These acts are not limited to the United States, either, as educators in Canada—specifically at the University of Calgary—had their own strike over the course of September 9 and 10. 

Even at Wofford, psychology professor Dawn McQuiston, ph.D,  took part in the strike and said that, like Dr. Butler, she believes that “fighting racism is fundamentally about education.”

McQuiston: “It provided the opportunity to briefly pause my typical instruction and work with students so that, together, we could learn more about the violence being perpetrated against communities of color, especially as it currently pertains to police violence.”

Dr. Butler encourages everyone in the world of academia to leverage their positions to make a statement, to educate the public, and to advocate for justice in the most effective way they can.

“Seventy-five percent of all credit hours in US colleges and universities are taught by underpaid adjunct faculty,” wrote Butler and Gannon, “who not only lack the protections and benefits of full-time faculty, but are employed on a class-by-class, term-by-term basis….We are indeed labor…and, as US history shows us, there are times when the most powerful way that workers can force an issue or work for change is to withhold what others see as their most important feature: their labor.”
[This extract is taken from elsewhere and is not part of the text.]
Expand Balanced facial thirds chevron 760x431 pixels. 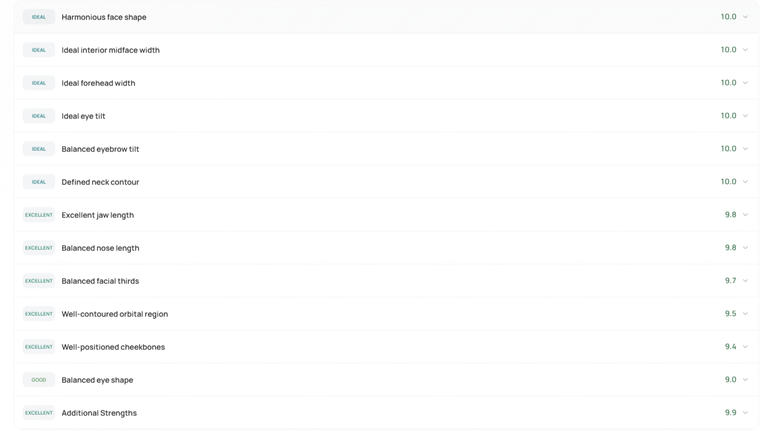745,281
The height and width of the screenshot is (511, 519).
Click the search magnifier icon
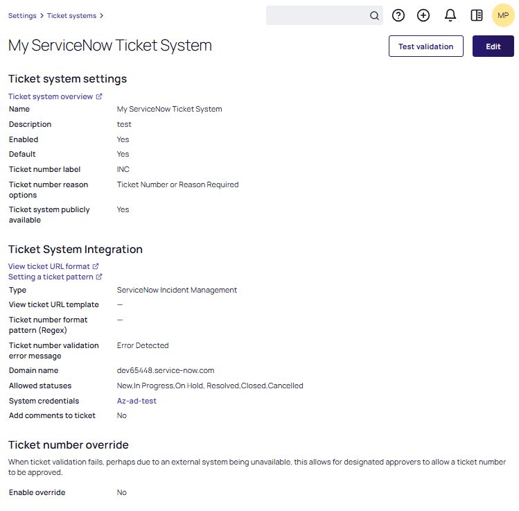pos(374,16)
Because of the changes to classroom setups nationwide due to the coronavirus, the movement came in different forms. On one hand, some educators chose to completely strike from their regular duties in order to participate in events that raise awareness and encourage action against racism and its impact on modern America. On the other hand, some professors, such as Wofford Professor Dr. Natalie Grinnell, opted to do teach-ins on those days where they changed the subject matter of their courses to take a deeper look at social justice.

“I support re-centering my courses, on those days, on issues of social justice in the wake of more injuries and death,” Grinnell said. 

She also chose to replace one of her upper-level class sessions with a Zoom meeting concerning critical race theory.

Dr. McQuiston did a teach-in as well, aided by resources on anti-racism, police brutality and mass incarceration that were provided to her in the weeks leading up to the strike. To her, having difficult conversations that can leave all participants, regardless of their viewpoints, better informed in the end is perfect for environments like higher learning institutions.

“I have always thought that a conversation that feels uncomfortable is precisely the one to be had,” McQuiston said. “It is up to faculty to create a classroom environment that both facilitates dialogue on provocative topics and challenges pre-existing beliefs – this is a fundamental part of the college experience.”Despite the scholar strike now being behind us, professors all over the country have continued to move in the spirit of ending injustices faced by minority communities. Dr. Butler’s international movement has poured gasoline into a fire burning for change, and it has also spread the message that the world of academia not only recognizes the mistreatment happening every day, but in the words of Dr. McQuiston, that “we in the academy support and stand in solidarity with each of our communities who are fighting against police violence and racial justice.”